Text section Block Start

Recent PhD recipient Ibraheem Alhashim (left) and his supervisor, professor Richard Zhang

Zhang wins recognition for leadership in graduate studies

June 08, 2016

Richard Zhang, professor in the School of Computing Science, wins SFU’s 2016 Award for Excellence in Leadership from the Dean of Graduate Studies.

This award recognizes his outstanding mentorship of graduate students, who have published in prestigious venues and started careers in academia and industry, as well as his overall efforts to improve processes to the benefit of graduate students, faculty and staff.

“In his four years as graduate program chair, professor Zhang has led several initiatives to improve graduate student funding, engaged in effective recruiting strategies, managed co-op growth and shown commitment to the overall graduate student learning experience,” says Greg Mori, director of computing science.

Zhang’s area of research is in computer graphics, focusing on shape modelling and analysis, a highly competitive and in-demand area. Computer graphics can be applied in diverse areas, including product design, prototyping, manufacturing, medical imaging and the entertainment industry. Recent breakthroughs from Zhang's research have enabled compact 3D designs, such as furniture that folds and efficient ways to 3D print objects of all kinds.

Two of Zhang’s former PhD students are now working as assistant professors in computer science, Andrea Tagliasacchi (PhD 2013) at University of Victoria and Oliver van Kaick (PhD 2011) at Carleton University.

Others have chosen to work in industry as software engineers at places that include Google, Facebook, Apple and Microsoft.

Several have won prestigious awards, including an Alain Fournier Award for best PhD dissertation in computer graphics in Canada and Best Paper Awards from Symposium on Geometry Processing and MITACS-Related Research.

Zhang has graduated seven PhD students and 13 master’s students since 2006.

Zhang also brought forward several improvements in the School of Computing Science to streamline the selection/application process of graduate students and to enhance training.

Text section Block End
Data to examine Block Start

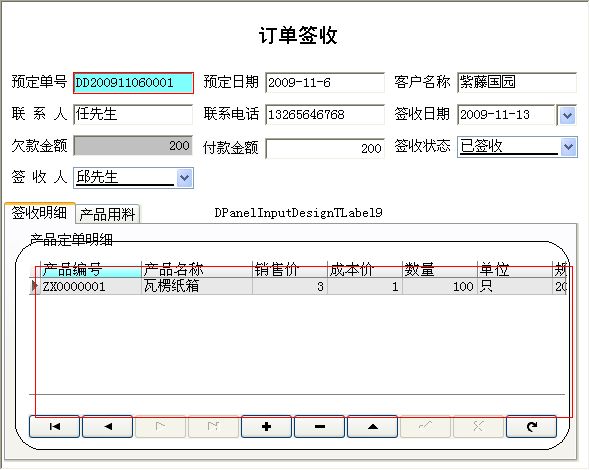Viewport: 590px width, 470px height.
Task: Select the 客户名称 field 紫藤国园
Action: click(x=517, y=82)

Data to examine Block End
Data to examine Block Start

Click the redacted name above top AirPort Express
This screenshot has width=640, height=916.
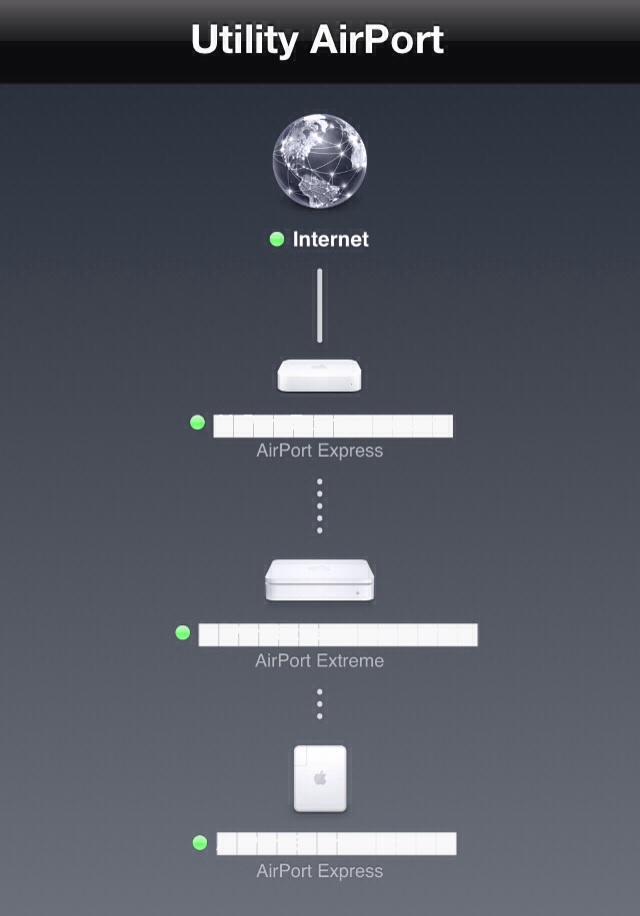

Data to examine Block End

What the task asks:
Answer these questions from the article about Richard Zhang's award:
(a) How many years had Zhang served as graduate program chair, according to Greg Mori?
(b) At which university does Oliver van Kaick work as an assistant professor?
(c) How many PhD students and how many master's students has Zhang graduated since 2006?

Solution to this task:
(a) Four years.
(b) Carleton University.
(c) Seven PhD students and 13 master's students.